Now here comes the fun (annoying) part.
- I create a VPS Server and when defining disk, i will point to mapped LUN (/dev/mapper/proba). Disk is define without cache (cache='none')
- I shut it down, edit it's xml file in /etc/libvirt/qemu so that i remove "CPU" directive.
- I Copy that xml to shared GFS2 directory /shared/xml
- I undefine VPS (let's say proba) using "virsh undefine proba"

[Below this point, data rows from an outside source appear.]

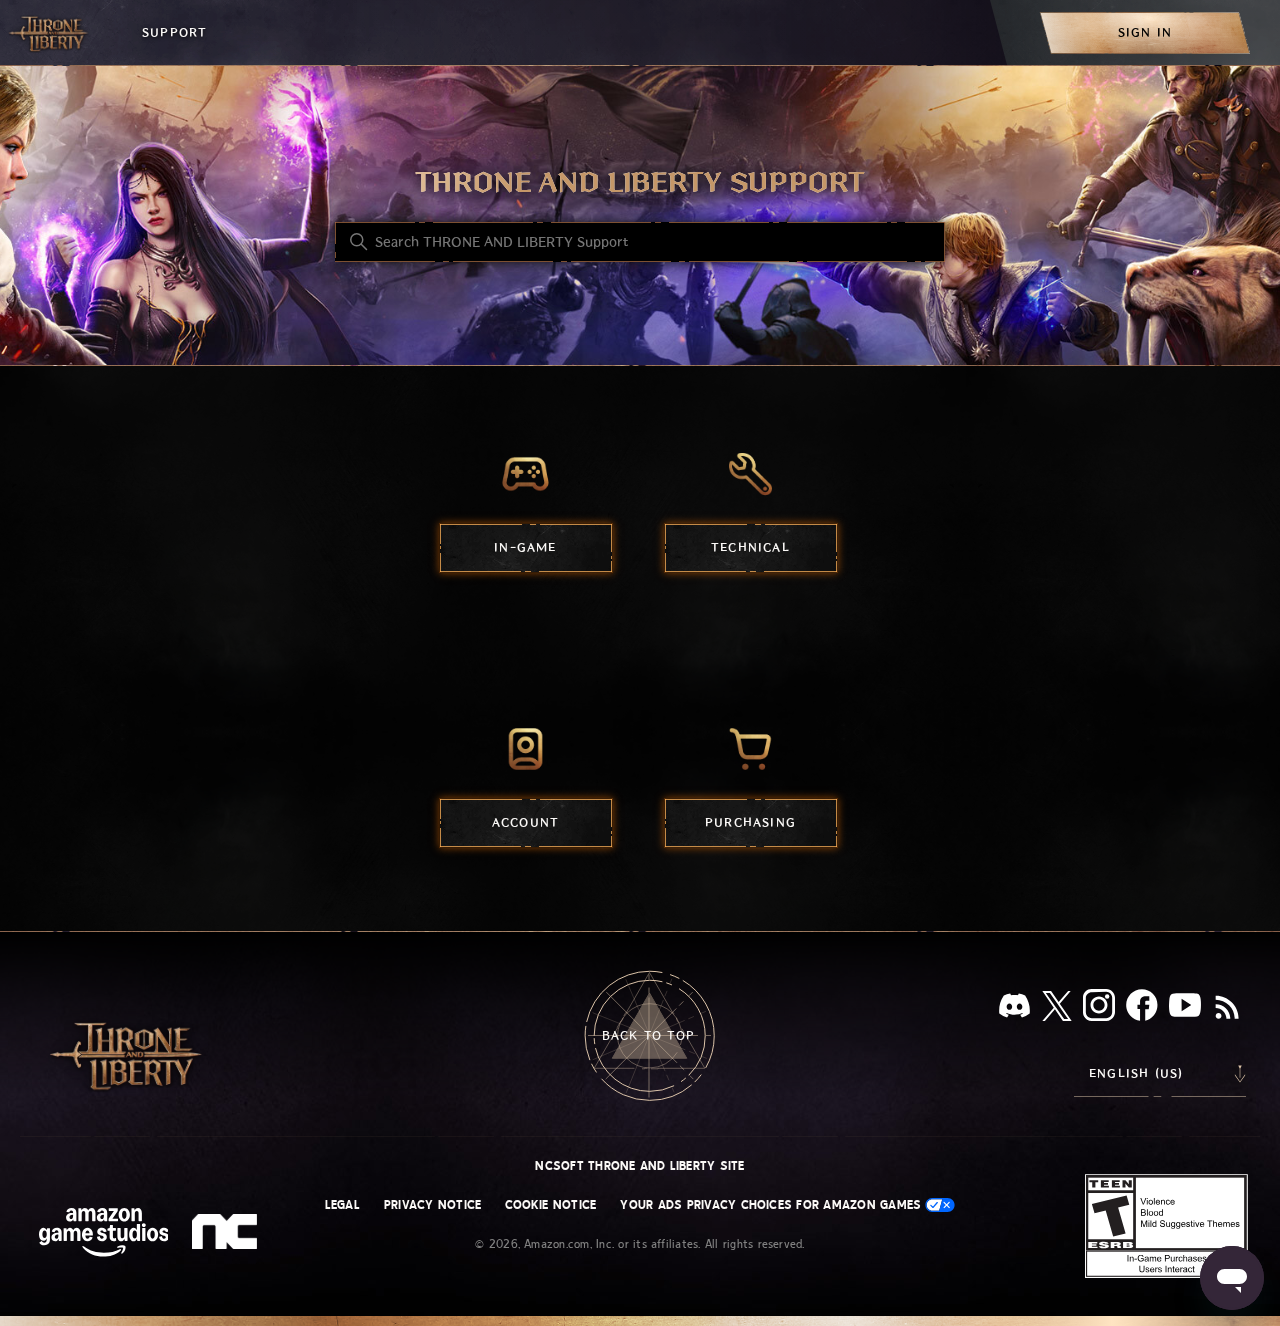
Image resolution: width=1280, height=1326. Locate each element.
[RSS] (1227, 1009)
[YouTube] (1185, 1009)
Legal (342, 1205)
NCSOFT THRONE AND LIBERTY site (639, 1166)
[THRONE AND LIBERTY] (50, 33)
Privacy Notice (432, 1205)
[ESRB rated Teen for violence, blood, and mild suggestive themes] (1166, 1226)
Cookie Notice (550, 1205)
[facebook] (1142, 1009)
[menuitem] (1145, 32)
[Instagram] (1099, 1009)
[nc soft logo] (227, 1236)
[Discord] (1014, 1009)
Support (174, 32)
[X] (1057, 1009)
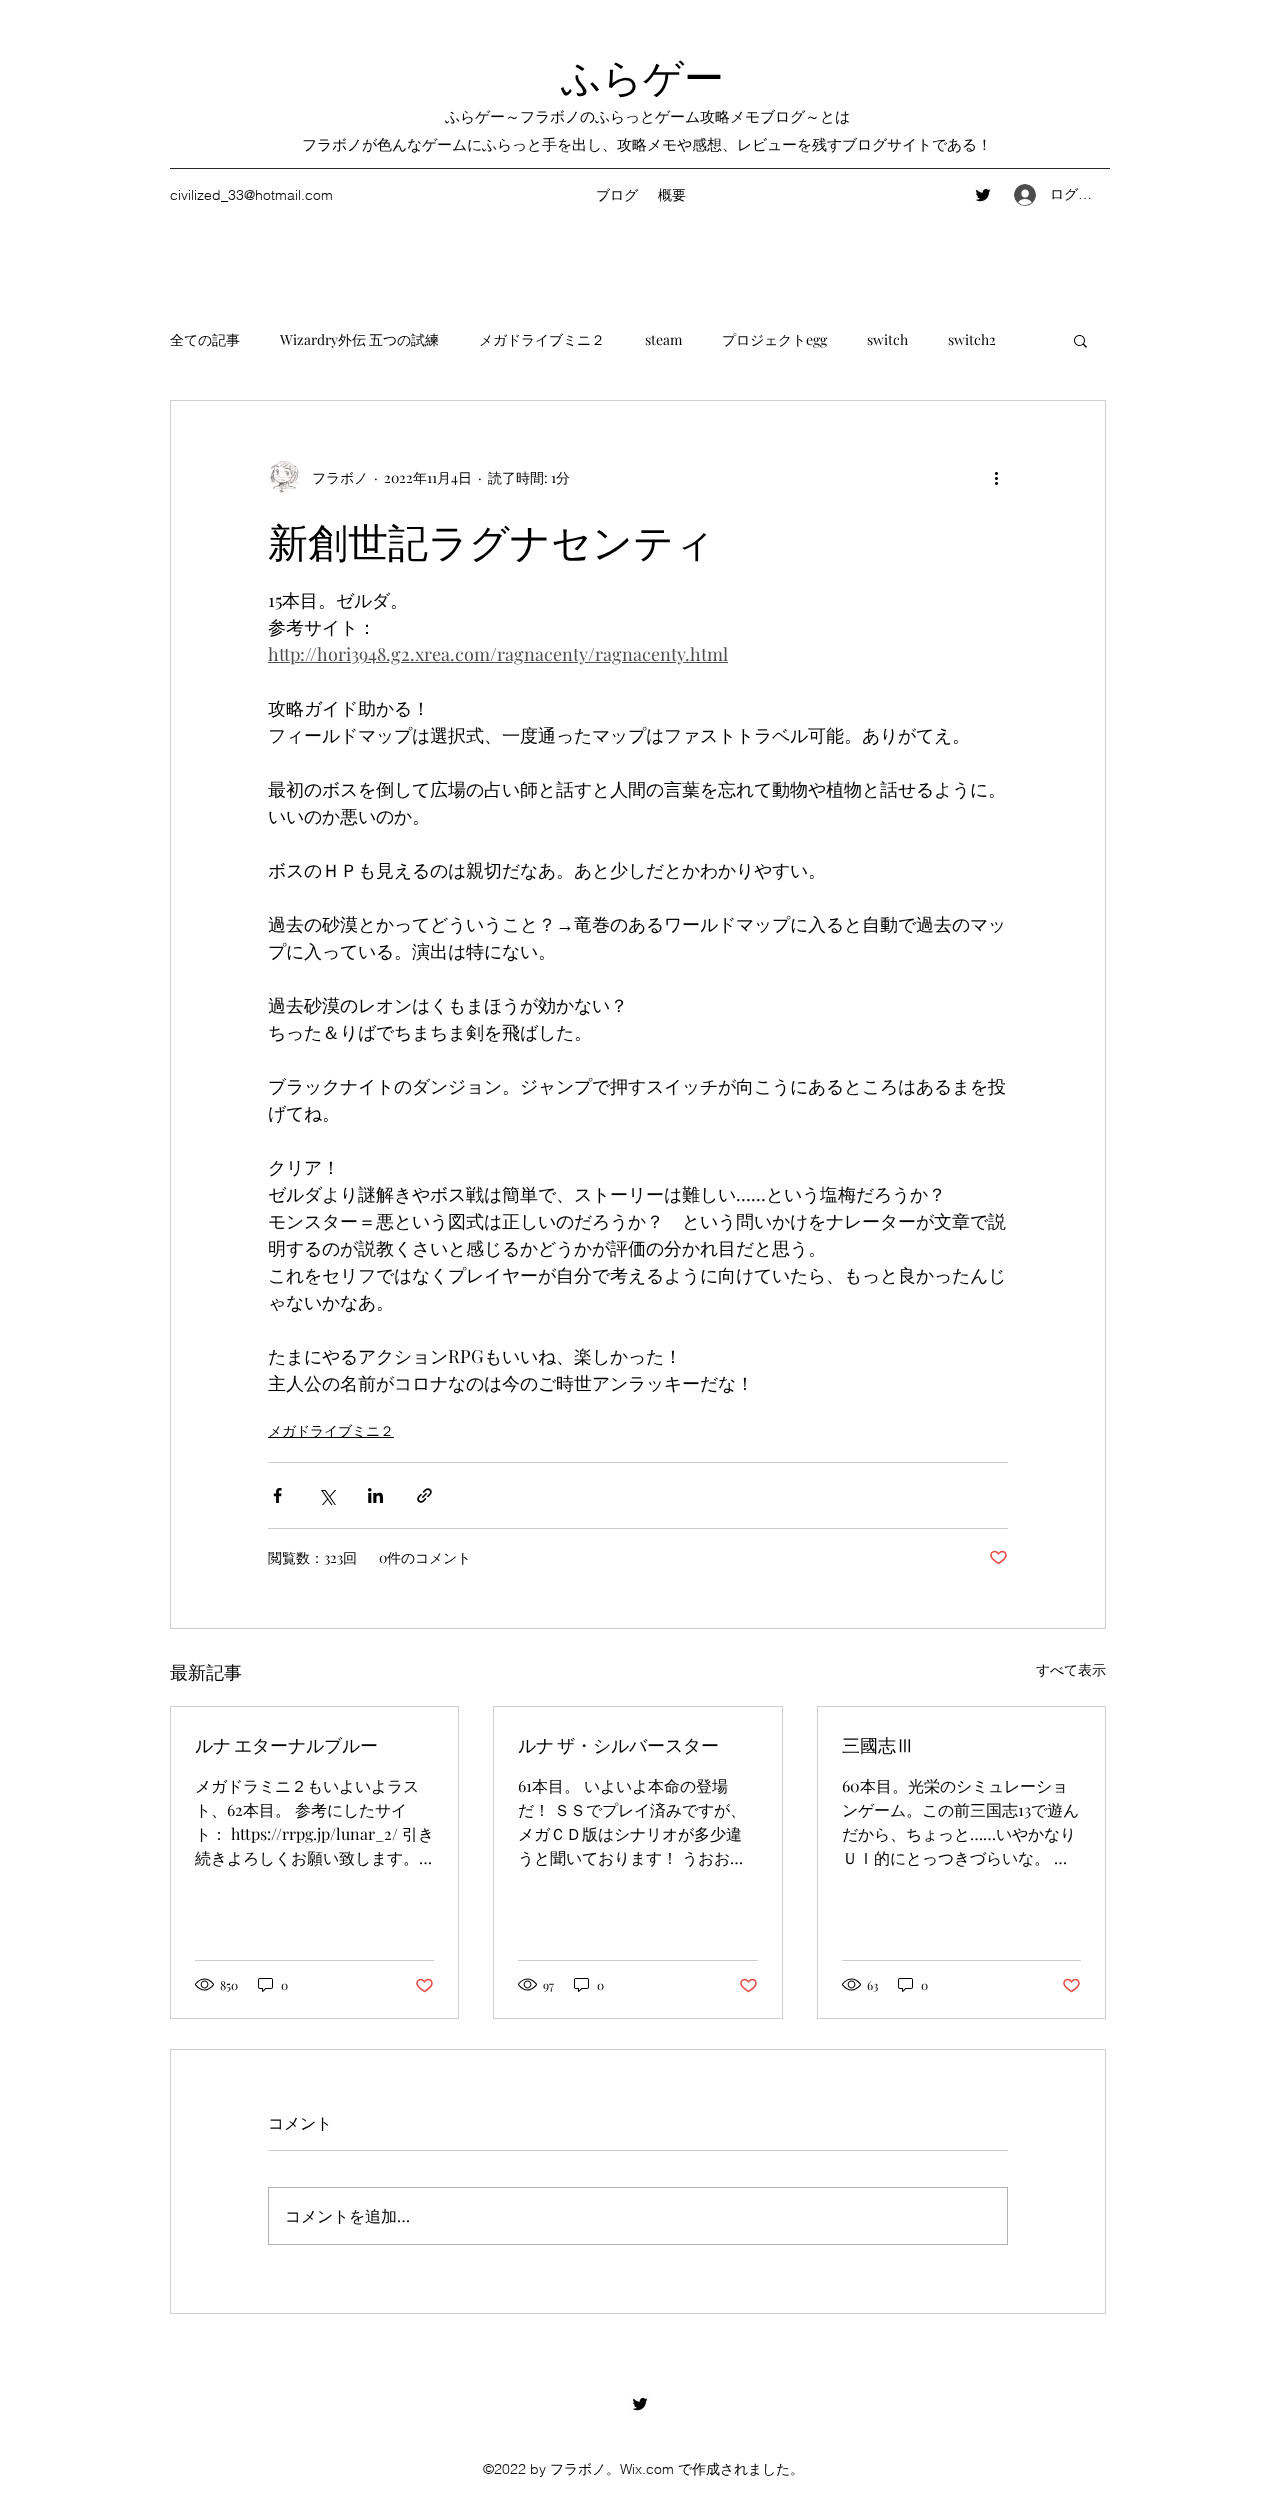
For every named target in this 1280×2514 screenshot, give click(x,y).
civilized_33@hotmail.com (251, 195)
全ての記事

- Now i create a pcs resource using following command
Code:
resource create proba_vps VirtualDomain hypervisor="qemu:///system" config="/shared/xml/proba.xml" migration_transport=ssh op start timeout="300s" op stop timeout="300s" op monitor timeout="30" interval="10" meta allow-migrate="true" priority="100" target-role="Started" is-managed="true" op migrate_from interval="0" timeout="120s" op migrate_to interval="0" timeout="120" --group AQUILA
It will successfully define it and automatically start it. But the problem lies when i try to move that to another hypervisor using the command
Code:
pcs resource move proba kvm_aquila-02
It will move it, but it will shut it down first and then move it, but instead id should perform LIVE seamless migration.
If i create the same VPS but one using QCOW image instead of multipath LUN, it will perform live migration.
I don't know if the problem lies in pacemaker/corosync or libvirt itself, so i would like to hear some thoughts to get this resolved.
If i define VPS in plain libvirt, without pacemaker/corosync and try to migrate it using
Code:
virsh migrate proba qemu+ssh://kvm_aquila-02/system --live --persistent --undefinesource
It will not allow me to do so, but will error out with
Code:
error: Unsafe migration: Migration without shared storage is unsafe
If i add "--unsafe" flag it will pass fine, without errors, issues etc...
Maybe pacemaker/corosync is doing the same, trying live migration without --unsafe. Maybe problem lies somewhere else. Don't know.
We have plenty of hypervisors on top of CentOS 6 and libvirt 0.10.2 and migration with virsh migrate with same parameters posted above works without issues and errors.
What to do?
Thanks in advance,
Marko Todoric